The latest developments are certain to add fuel to the politically charged debate over the attack that killed Ambassador Chris Stevens and three other Americans when insurgents struck the US mission in two nighttime attacks.
Republicans have complained that in the heat of the 2012 presidential campaign, the Obama administration was trying to conceal that the attack was the work of terrorists and not a protest over an anti-Islamic film that got out of hand.
Democrats have in turn accused Republicans of trying to capitalise on the attack to score political points. The White House has insisted that it made only a "stylistic" change to the intelligence agency talking points from which Rice suggested on five television talk shows that demonstrations over an anti-Islamic video devolved into the Benghazi attack.
"There's an ongoing effort to make something political out of this," White House spokesman Jay Carney said yesterday of the disclosure of the emails, which the administration had provided to lawmakers. "The problem with that effort is that it's never been clear what it is they think they're accusing the administration of doing."

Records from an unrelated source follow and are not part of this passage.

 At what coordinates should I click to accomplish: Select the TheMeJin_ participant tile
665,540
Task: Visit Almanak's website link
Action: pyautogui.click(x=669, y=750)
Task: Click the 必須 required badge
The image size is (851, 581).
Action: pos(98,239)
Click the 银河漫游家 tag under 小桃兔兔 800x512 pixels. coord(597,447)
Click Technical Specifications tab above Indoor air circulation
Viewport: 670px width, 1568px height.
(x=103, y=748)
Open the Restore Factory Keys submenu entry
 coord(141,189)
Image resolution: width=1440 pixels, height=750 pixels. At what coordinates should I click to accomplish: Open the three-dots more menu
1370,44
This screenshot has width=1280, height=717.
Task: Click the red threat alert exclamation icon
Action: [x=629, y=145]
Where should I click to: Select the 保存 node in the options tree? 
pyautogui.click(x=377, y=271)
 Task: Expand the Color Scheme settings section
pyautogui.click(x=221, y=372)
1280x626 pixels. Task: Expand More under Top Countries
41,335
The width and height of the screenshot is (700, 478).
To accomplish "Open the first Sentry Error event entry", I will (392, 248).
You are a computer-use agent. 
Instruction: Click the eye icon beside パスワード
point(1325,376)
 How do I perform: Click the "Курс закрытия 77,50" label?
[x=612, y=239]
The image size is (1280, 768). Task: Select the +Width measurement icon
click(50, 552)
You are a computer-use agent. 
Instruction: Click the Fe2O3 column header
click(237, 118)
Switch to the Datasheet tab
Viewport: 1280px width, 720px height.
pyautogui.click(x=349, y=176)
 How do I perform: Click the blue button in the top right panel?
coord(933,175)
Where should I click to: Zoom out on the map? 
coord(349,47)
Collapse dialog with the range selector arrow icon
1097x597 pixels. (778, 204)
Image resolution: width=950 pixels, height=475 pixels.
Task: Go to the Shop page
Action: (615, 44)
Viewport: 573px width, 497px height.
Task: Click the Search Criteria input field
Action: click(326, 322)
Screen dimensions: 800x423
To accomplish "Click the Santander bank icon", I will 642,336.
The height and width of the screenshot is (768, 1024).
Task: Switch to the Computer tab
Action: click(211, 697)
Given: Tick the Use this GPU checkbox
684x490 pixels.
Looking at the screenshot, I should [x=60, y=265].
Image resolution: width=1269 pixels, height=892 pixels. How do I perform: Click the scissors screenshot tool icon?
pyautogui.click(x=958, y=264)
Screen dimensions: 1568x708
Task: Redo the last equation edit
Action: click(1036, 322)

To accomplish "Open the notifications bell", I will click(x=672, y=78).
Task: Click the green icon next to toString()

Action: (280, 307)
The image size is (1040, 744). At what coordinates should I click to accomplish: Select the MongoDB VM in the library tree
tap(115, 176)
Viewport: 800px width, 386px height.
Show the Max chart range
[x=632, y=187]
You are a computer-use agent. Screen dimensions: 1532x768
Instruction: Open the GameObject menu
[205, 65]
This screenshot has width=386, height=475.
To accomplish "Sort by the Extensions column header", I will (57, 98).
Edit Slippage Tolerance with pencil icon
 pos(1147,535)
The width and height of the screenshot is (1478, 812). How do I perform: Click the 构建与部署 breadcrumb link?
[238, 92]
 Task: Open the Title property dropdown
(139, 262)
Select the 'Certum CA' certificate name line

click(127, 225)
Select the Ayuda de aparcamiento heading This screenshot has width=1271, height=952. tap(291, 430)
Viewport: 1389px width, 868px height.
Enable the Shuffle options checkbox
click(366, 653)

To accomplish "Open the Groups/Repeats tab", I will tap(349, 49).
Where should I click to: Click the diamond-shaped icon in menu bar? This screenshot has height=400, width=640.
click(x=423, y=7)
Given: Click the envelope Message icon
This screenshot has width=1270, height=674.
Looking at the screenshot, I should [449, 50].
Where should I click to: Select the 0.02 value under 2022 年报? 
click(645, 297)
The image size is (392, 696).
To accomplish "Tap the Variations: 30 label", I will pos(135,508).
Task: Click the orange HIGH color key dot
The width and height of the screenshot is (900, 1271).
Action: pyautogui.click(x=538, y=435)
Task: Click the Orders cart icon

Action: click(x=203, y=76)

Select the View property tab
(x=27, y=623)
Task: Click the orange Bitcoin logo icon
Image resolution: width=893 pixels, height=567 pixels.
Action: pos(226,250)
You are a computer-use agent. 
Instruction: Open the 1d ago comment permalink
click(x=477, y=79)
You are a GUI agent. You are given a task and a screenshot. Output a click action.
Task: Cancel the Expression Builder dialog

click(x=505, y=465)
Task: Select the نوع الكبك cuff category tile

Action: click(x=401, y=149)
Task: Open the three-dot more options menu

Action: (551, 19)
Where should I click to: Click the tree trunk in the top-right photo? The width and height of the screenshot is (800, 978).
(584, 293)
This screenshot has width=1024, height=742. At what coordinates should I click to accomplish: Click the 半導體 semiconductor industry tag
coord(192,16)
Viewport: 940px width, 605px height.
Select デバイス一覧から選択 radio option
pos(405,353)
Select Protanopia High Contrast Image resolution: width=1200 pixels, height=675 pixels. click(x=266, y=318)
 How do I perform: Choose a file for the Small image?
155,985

The report largely absolved then-Secretary of State Hillary Rodham Clinton, seen by many as the early Democratic favorite for president in 2016.
The State Department emails and other internal administration deliberations were summarised last month in an interim investigative report by Republicans on five House committees. New details about political concerns and the names of the administration officials who wrote the emails concerning the talking points emerged yesterday.